Have you noticed all the activity in blade servers recently? Just in the past month, ServerPipeline has had a number of news stories about blade servers. (For example, check out, Blade Servers Cut Costs.) Clearly, there is something stirring in the blade server market. But do you know what it is, and whether it's important or not?

Well, the movement in the market could be important for you, depending on the situation in your particular data center. It might be that you're ripe for a blade server installation. Then again, you might not.

Server blades (the two terms seem to be used interchangeably) started out about four or five years ago as a way to meet the space requirements of the then new Internet data centers, hosting companies, and others who required a lot of server capability in a small space. You can pack a lot of server blades into a chassis that's about 7U high and goes into a rack with little muss or fuss. For example, IBM has a product called the BladeCenter that can pack something like 84 2-way servers into the single industry-standard rack, along with interconnects to get this metaphorical monster into your network. That's a lot of compute power in a very small space.

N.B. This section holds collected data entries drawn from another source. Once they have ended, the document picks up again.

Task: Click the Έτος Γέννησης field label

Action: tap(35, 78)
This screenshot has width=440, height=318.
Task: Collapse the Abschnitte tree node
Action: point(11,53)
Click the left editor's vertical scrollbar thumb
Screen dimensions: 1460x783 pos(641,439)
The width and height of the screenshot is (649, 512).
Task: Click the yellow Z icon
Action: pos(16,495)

But space and infrastructure (like air conditioning) savings are not the end of the story. In the beginning, that was the ticket. If you were running an Internet hosting company and you wanted to maximize the number of customers you could get under one roof, then you wanted the smallest and least power-hungry server you could get. So, says Tim Dougherty, director of the IBM BladeCenter, the server processors that first went into blade servers were lower powered affairs, capable of doing light work. Nowadays, however, the blade server has grown up, so to speak. For example, both IBM and Intel, which has a development agreement with IBM, offers server blades with as many as four Intel Xeon processors, and IBM offers a server blade with as many as two PowerPC processors.

For its part, Intel offers similar products, sold through its OEM partners and white-box manufacturers.